• BRIEF:
Can you quote each line of the data below verbatim, with nothing left out?

-- begin --

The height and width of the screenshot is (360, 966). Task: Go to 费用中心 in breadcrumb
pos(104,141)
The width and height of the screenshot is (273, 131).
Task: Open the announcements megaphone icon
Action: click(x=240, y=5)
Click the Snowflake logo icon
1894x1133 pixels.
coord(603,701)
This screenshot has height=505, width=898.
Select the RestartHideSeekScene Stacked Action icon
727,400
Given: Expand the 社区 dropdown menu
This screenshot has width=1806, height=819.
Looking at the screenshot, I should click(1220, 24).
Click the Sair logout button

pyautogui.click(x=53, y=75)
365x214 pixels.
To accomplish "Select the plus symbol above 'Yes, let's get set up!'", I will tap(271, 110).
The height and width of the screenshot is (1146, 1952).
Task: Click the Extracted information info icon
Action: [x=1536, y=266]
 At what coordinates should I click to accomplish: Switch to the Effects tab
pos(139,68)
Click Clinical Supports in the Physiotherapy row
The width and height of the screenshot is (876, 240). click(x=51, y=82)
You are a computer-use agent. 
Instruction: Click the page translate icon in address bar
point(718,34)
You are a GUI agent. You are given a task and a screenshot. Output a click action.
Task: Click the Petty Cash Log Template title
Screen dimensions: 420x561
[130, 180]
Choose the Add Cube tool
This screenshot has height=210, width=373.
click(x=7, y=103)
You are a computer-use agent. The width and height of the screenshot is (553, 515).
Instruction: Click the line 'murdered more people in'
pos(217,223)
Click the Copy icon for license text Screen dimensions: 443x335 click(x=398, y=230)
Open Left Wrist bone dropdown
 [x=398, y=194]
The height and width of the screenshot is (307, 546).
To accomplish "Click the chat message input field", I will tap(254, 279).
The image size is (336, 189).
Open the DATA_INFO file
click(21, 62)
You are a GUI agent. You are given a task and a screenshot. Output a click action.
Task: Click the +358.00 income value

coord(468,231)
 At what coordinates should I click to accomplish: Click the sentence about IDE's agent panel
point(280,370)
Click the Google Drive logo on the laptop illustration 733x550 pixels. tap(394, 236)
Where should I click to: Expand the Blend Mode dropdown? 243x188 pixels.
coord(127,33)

-- end --

• EXERCISE ANSWER:
The height and width of the screenshot is (360, 966). Task: Go to 费用中心 in breadcrumb
pos(104,141)
The width and height of the screenshot is (273, 131).
Task: Open the announcements megaphone icon
Action: click(x=240, y=5)
Click the Snowflake logo icon
1894x1133 pixels.
coord(603,701)
This screenshot has height=505, width=898.
Select the RestartHideSeekScene Stacked Action icon
727,400
Given: Expand the 社区 dropdown menu
This screenshot has width=1806, height=819.
Looking at the screenshot, I should click(1220, 24).
Click the Sair logout button

pyautogui.click(x=53, y=75)
365x214 pixels.
To accomplish "Select the plus symbol above 'Yes, let's get set up!'", I will tap(271, 110).
The height and width of the screenshot is (1146, 1952).
Task: Click the Extracted information info icon
Action: [x=1536, y=266]
 At what coordinates should I click to accomplish: Switch to the Effects tab
pos(139,68)
Click Clinical Supports in the Physiotherapy row
The width and height of the screenshot is (876, 240). click(x=51, y=82)
You are a computer-use agent. 
Instruction: Click the page translate icon in address bar
point(718,34)
You are a GUI agent. You are given a task and a screenshot. Output a click action.
Task: Click the Petty Cash Log Template title
Screen dimensions: 420x561
[130, 180]
Choose the Add Cube tool
This screenshot has height=210, width=373.
click(x=7, y=103)
You are a computer-use agent. The width and height of the screenshot is (553, 515).
Instruction: Click the line 'murdered more people in'
pos(217,223)
Click the Copy icon for license text Screen dimensions: 443x335 click(x=398, y=230)
Open Left Wrist bone dropdown
 [x=398, y=194]
The height and width of the screenshot is (307, 546).
To accomplish "Click the chat message input field", I will tap(254, 279).
The image size is (336, 189).
Open the DATA_INFO file
click(21, 62)
You are a GUI agent. You are given a task and a screenshot. Output a click action.
Task: Click the +358.00 income value

coord(468,231)
 At what coordinates should I click to accomplish: Click the sentence about IDE's agent panel
point(280,370)
Click the Google Drive logo on the laptop illustration 733x550 pixels. tap(394, 236)
Where should I click to: Expand the Blend Mode dropdown? 243x188 pixels.
coord(127,33)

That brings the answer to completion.